Volvió a su San Juan, del cual se había ido a los 14 años llevándose años después toda su familia. Llegó a las cúspides del tango, cuando para ello debía competir con figuras extraordinarias, como él también lo era. Y ahí estaba, a sus casi 89, sentadito al pie del escenario aguardando un nuevo instante de luz y compromiso, como es toda actuación, un nuevo examen ante la gente, esta vez luego de 20 largos años de ausencia. La cabeza rendida a nieves y batallas iluminadas, el cuerpito frágil, el bastón azul dirigiendo los duende de esa noche exclusiva.
Fue necesario ayudarlo para que se levantara y caminara 5 pasos hasta el micrófono. Allí se paró mirando firme hacia delante. Escudriñó la noche de fuego. Soltó sus brazos cansados a los costados y comenzó su canto. Entonces, el hombre cargado de años y evidentes cansancios dio paso al artista. Fue como si Alejandro Washington Alé (éste su nombre) diera paso a Alberto Podestá, y la historia añosa y triunfal se le metiera en los intersticios del alma a defenderlo del tiempo y los cansancios. Afirmó la vida casi temblorosa en las fogosas guitarras y los arrabales, y arrancó su épica defensa de los sueños y la dignidad de los acordes. Su pulso se volvió bronce, su voz llamarada. Aquel gajito de lirios casi derrotados que colocaron con ternura en el escenario, se convirtió en estatua de zorzales, en guerrero del compás y las esquinas de bandoneones. Su garganta subió a un firmamento de pasiones y melancolías. El cantor había destronado al hombre, por unos minutos. Lo vimos vigoroso. Se nos puso de frente a nuestras emociones y, sin permiso y ante nuestra fascinación, nos atropelló de lunas y batallas, desgranó la música ciudadana con su conocida trova recostada en un vozarrón varonil e inequívoco, nos arrebató insolente las conmiseraciones y los miedos, fue vendaval de aceros, campanario de romances, misa profana de conventillos enamorados, zaguanes de ausencias, organito y abasto.

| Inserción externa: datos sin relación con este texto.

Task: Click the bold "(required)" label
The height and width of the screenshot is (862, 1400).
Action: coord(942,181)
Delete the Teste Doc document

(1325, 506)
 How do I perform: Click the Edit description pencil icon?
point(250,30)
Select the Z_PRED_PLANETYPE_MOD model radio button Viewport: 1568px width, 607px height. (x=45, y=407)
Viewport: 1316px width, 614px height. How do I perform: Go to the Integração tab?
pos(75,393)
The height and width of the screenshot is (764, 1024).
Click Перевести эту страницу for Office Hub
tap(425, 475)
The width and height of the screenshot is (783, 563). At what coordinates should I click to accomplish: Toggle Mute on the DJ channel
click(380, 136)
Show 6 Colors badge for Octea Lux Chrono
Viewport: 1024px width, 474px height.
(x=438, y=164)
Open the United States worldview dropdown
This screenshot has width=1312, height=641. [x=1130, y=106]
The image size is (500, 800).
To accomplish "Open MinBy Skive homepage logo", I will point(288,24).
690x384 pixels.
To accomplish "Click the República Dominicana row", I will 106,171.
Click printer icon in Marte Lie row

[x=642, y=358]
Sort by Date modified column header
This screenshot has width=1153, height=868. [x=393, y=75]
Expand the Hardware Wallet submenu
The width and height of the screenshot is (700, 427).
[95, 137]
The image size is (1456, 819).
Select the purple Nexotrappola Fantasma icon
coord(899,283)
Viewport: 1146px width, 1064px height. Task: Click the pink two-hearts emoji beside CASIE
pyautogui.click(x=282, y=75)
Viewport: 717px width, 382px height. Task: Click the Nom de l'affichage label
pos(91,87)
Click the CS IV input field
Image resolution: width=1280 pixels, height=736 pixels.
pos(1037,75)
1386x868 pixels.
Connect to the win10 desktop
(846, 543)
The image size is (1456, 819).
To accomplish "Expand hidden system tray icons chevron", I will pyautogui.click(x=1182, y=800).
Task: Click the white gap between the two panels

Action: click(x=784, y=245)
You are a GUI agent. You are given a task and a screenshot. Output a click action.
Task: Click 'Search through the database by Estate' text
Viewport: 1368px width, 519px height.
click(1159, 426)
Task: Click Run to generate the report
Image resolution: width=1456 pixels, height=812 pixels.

Cuando los bis trataban de quedárselo para esta tierra que (una vez más ) había sido ingrata con sus ídolos, dejó alguna frase triste donde aquella ingratitud parecía alojarse; dejó el micrófono compañero, y volvió a sus huesos y sus canas. Cuando las bordonas lo convoquen a la luz y las pajareras, habrá de ser de nuevo el gran cantor que ha derrotado el tiempo y los temores.
(*) Abogado, escritor, compositor, intérprete.